Another sheet fell away, revealing Libba’s talc-covered hand reaching to the heavens. The goddess passed near, touching the plinth, and her fingers began to wiggle.

It drew an awed gasp from the crowd.

A violin struck a chord, adding its wail to the harp as the artist sped in his endeavors, peeling away the remainder of rock that hid his beloved in its shell, pulling Libba out until her pose was fully visible to the crowd, and still, only her hand moved.

“The goddess,” said Lem, “provides.”

And Libba opened her eyes, winning another gasp.

What followed was something of a ballet, as far as Elias could tell, with Libba stretching and languid, moving in coils on her plinth before leaping from it into the arms of the sculptor.

They followed the pulse of the music in long, controlled motions, choreographed to be somehow both passionate and stunning in their physicality.

“Elias,” Hattie whispered. “It is the silent language.”

And he nodded.

Because it was.

Libba was smiling now, though he was not sure if it was her own joy or the sculpture’s as she tangled and leapt with the other actor, chasing the crescendo and the rapid tatter of the drum.

The man grasped her about the waist and lifted her high, as though presenting her to the audience.
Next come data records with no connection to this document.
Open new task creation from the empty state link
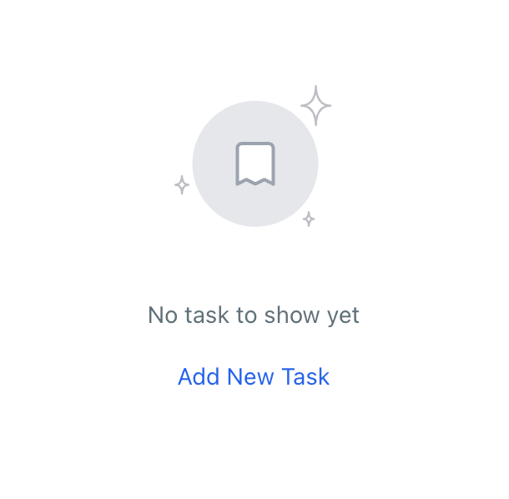tap(254, 376)
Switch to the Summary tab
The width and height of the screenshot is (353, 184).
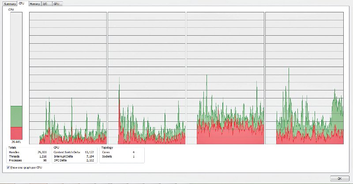10,4
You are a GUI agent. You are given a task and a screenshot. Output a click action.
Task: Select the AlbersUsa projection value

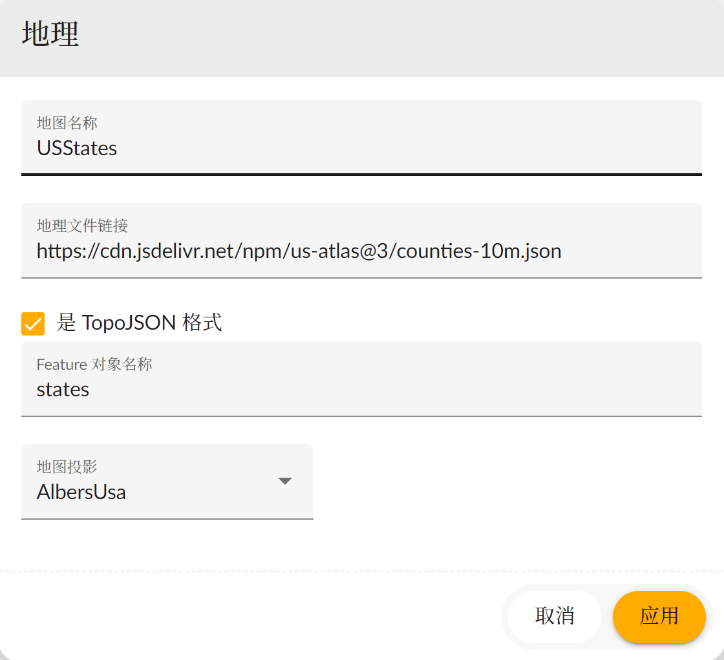(x=81, y=493)
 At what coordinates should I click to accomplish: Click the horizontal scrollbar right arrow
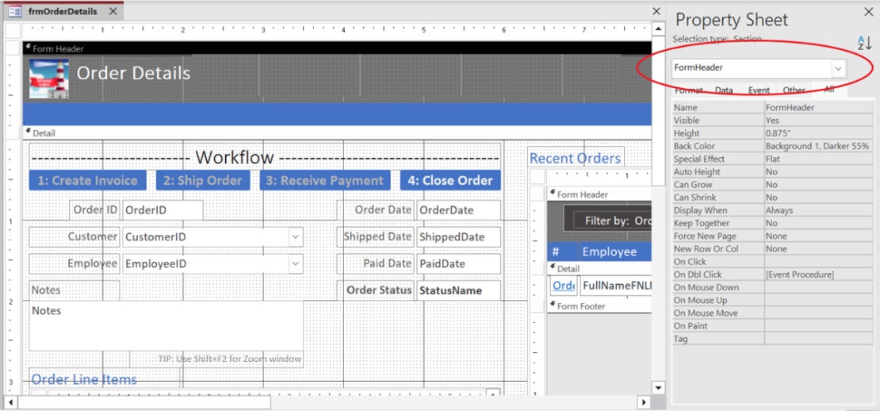point(644,402)
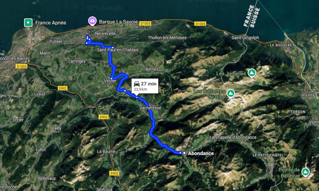Select the La Chapelle-d'Abondance label

pos(233,137)
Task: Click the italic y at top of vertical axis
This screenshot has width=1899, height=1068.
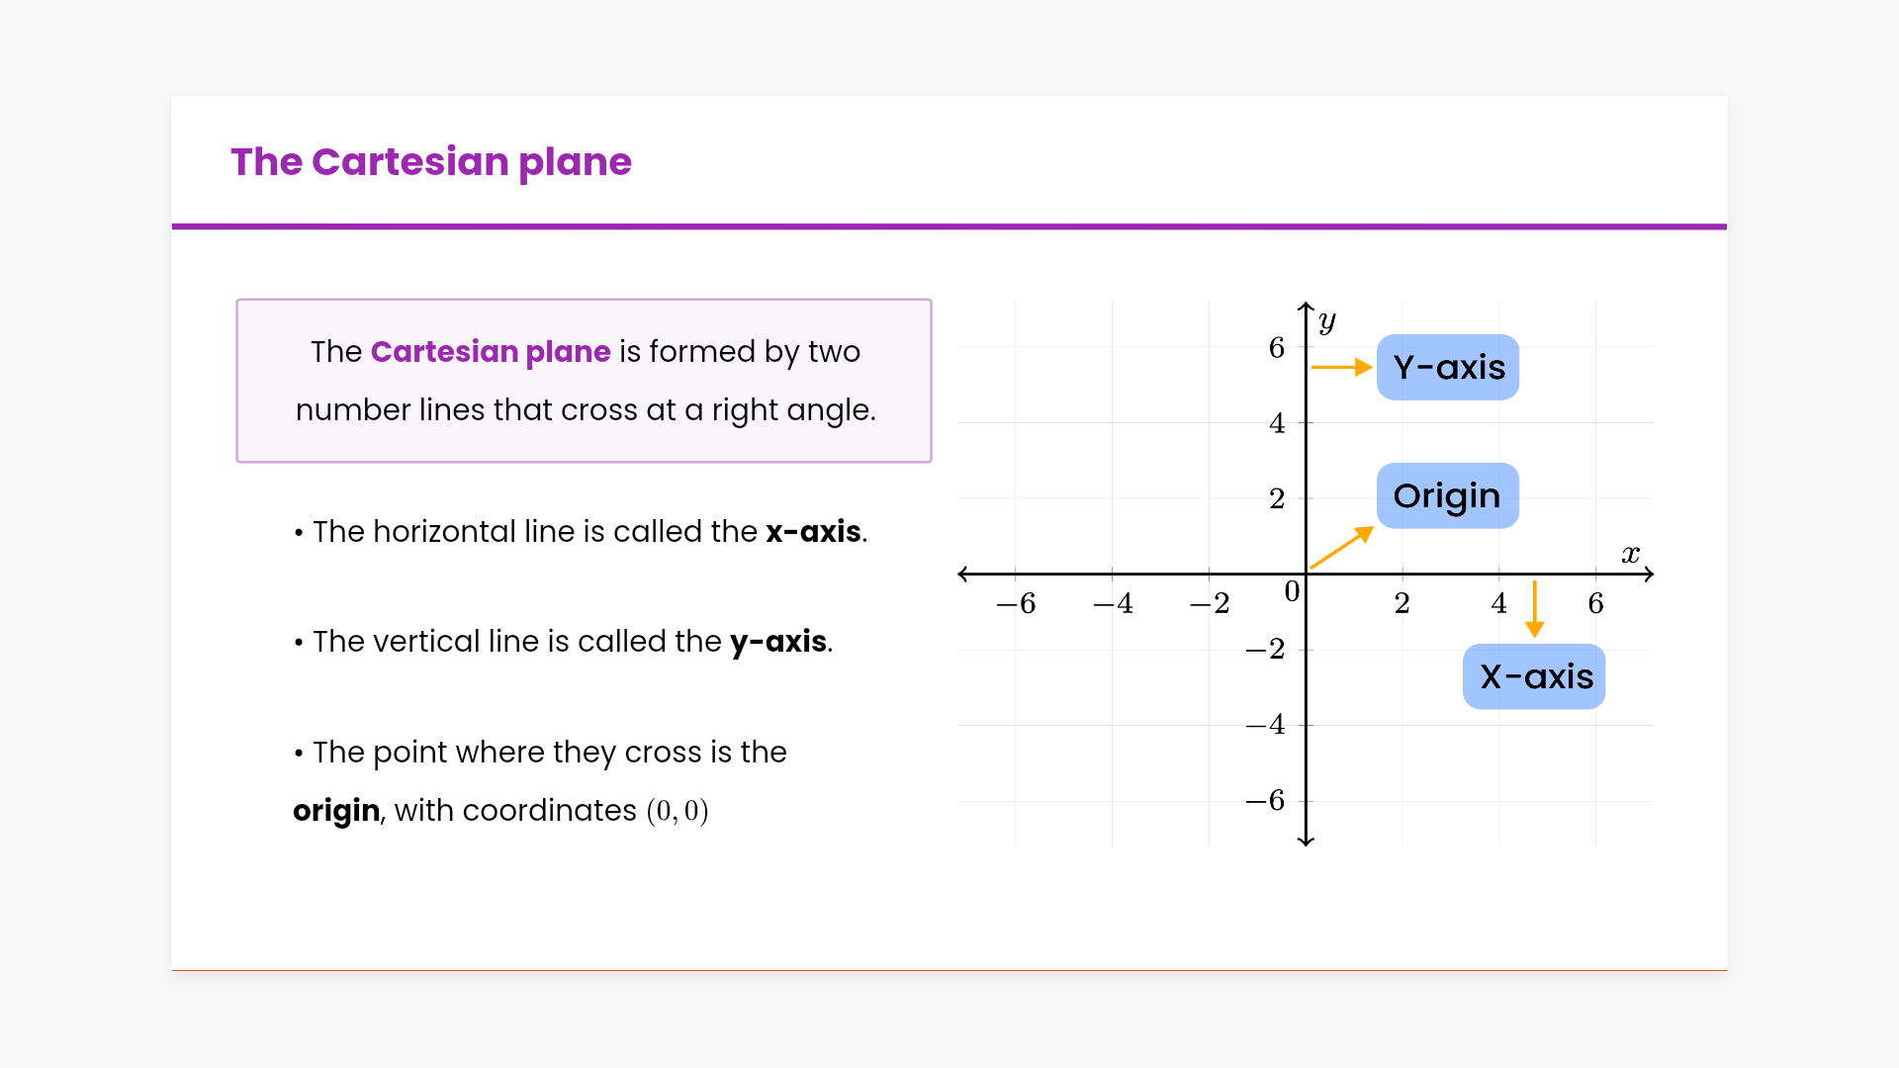Action: (x=1327, y=319)
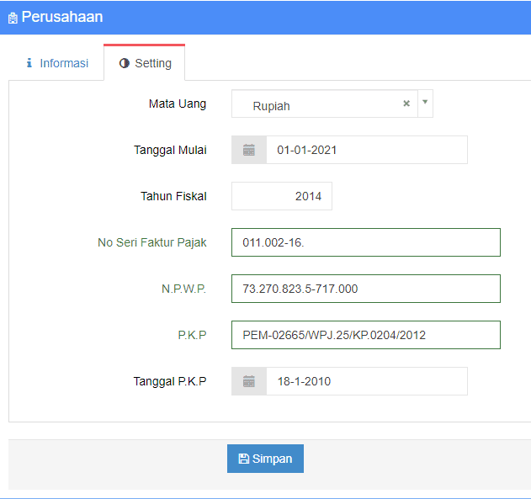Click the floppy disk icon on Simpan
Screen dimensions: 531x499
tap(244, 459)
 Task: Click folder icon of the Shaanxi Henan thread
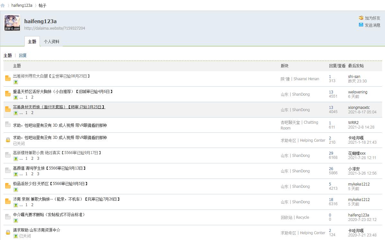pyautogui.click(x=8, y=78)
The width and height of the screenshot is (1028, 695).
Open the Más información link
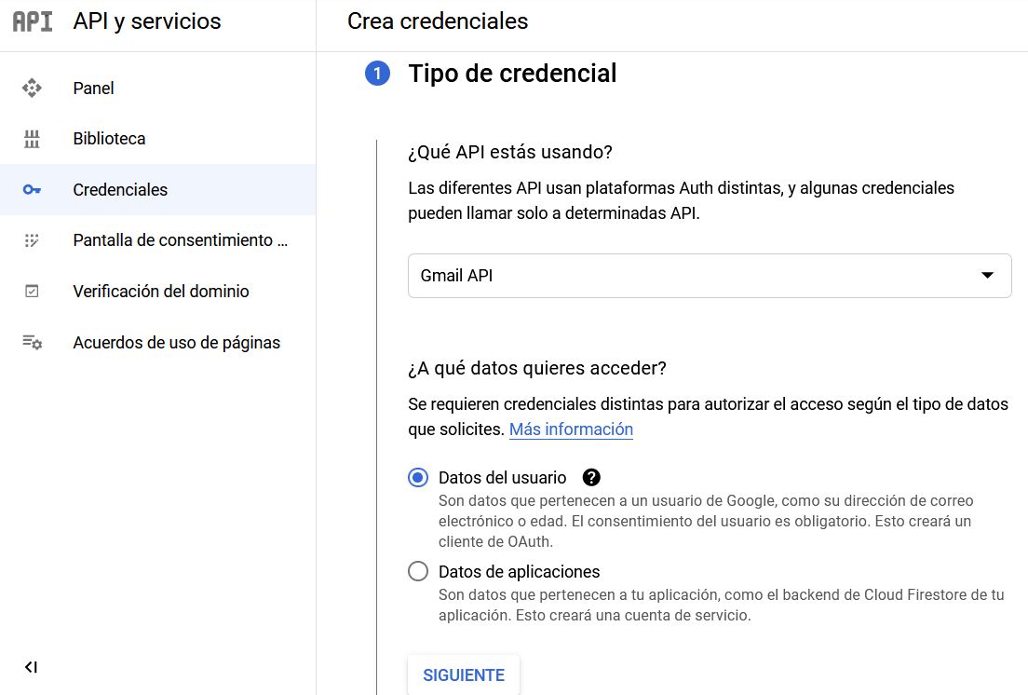571,429
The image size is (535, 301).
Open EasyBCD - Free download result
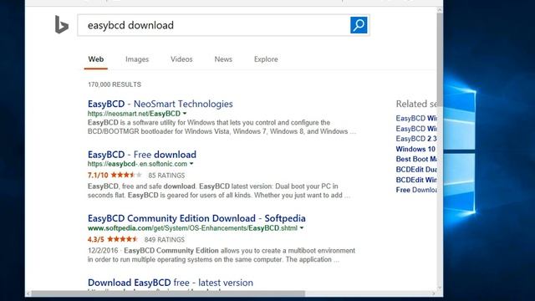(142, 154)
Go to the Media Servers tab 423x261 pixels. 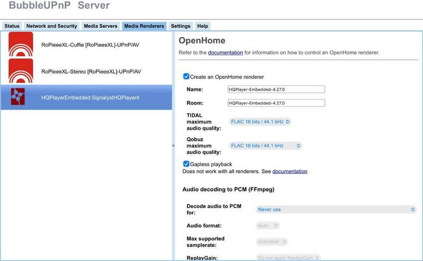[101, 26]
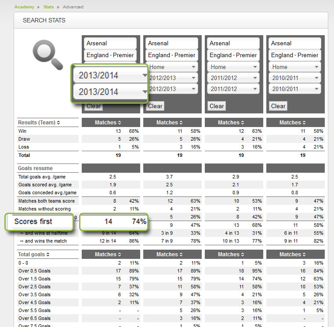Click England - Premier field in 2011/2012 column
Viewport: 334px width, 327px height.
click(x=233, y=55)
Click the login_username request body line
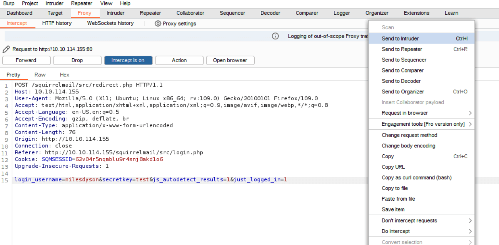 pos(151,180)
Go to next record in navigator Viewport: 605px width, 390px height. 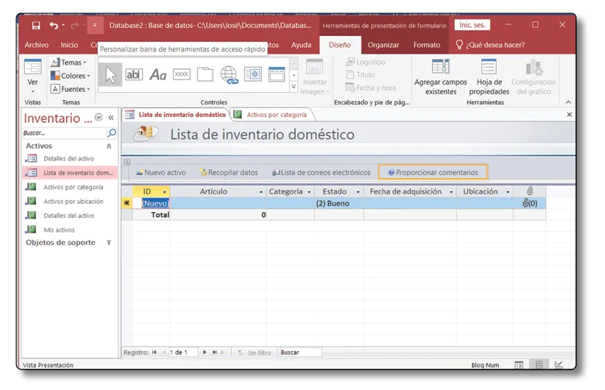point(205,352)
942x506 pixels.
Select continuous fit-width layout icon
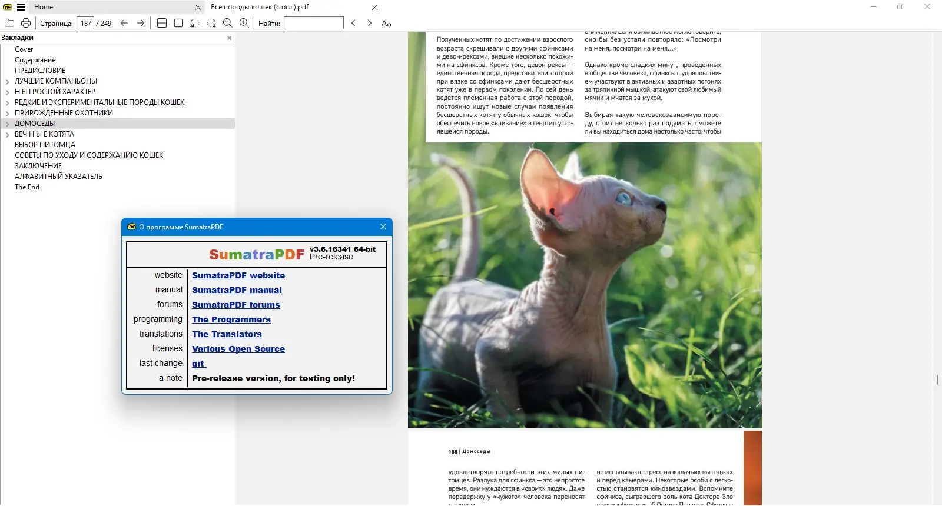[162, 23]
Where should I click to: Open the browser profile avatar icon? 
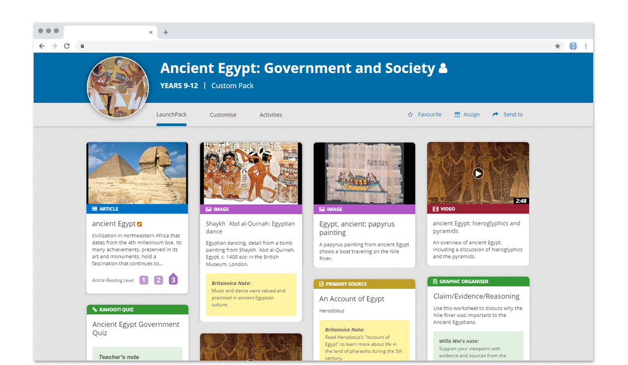coord(573,46)
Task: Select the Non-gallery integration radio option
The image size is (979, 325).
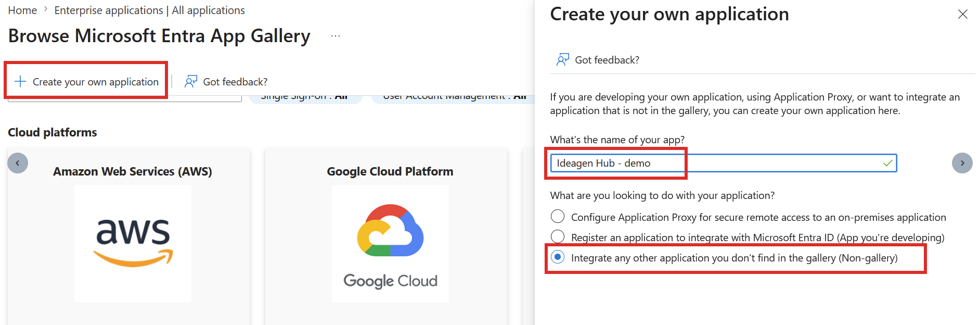Action: (x=558, y=257)
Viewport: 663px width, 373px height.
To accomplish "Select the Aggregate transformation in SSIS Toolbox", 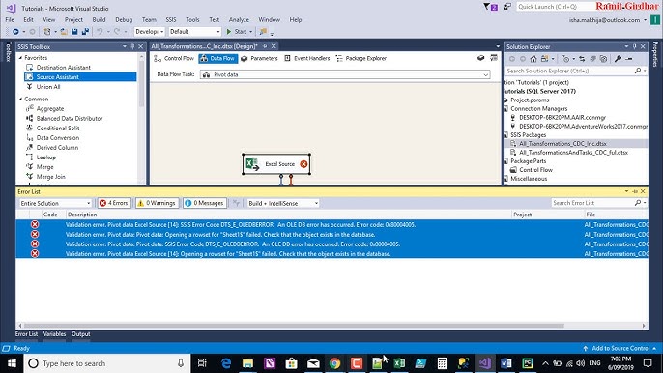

She spread her arms and then twisted around, grasping him about the shoulders and kissing his mouth as the troupe swept in and covered them with the marble sheets, bringing the scene to a close.

There was stunned silence. And then there was applause. And the sheets fell away as the troupe emerged to take a bow.

Elias thought it might have been a perfect moment. Utterly perfect.

If not for his parents’ voices.

“Gracious,” his mother said, her voice wobbled by the rapid flap of her fan. “Did you see that kiss, Wallace?”

“I did indeed, my dear,” her husband replied meaningfully. “Actors!”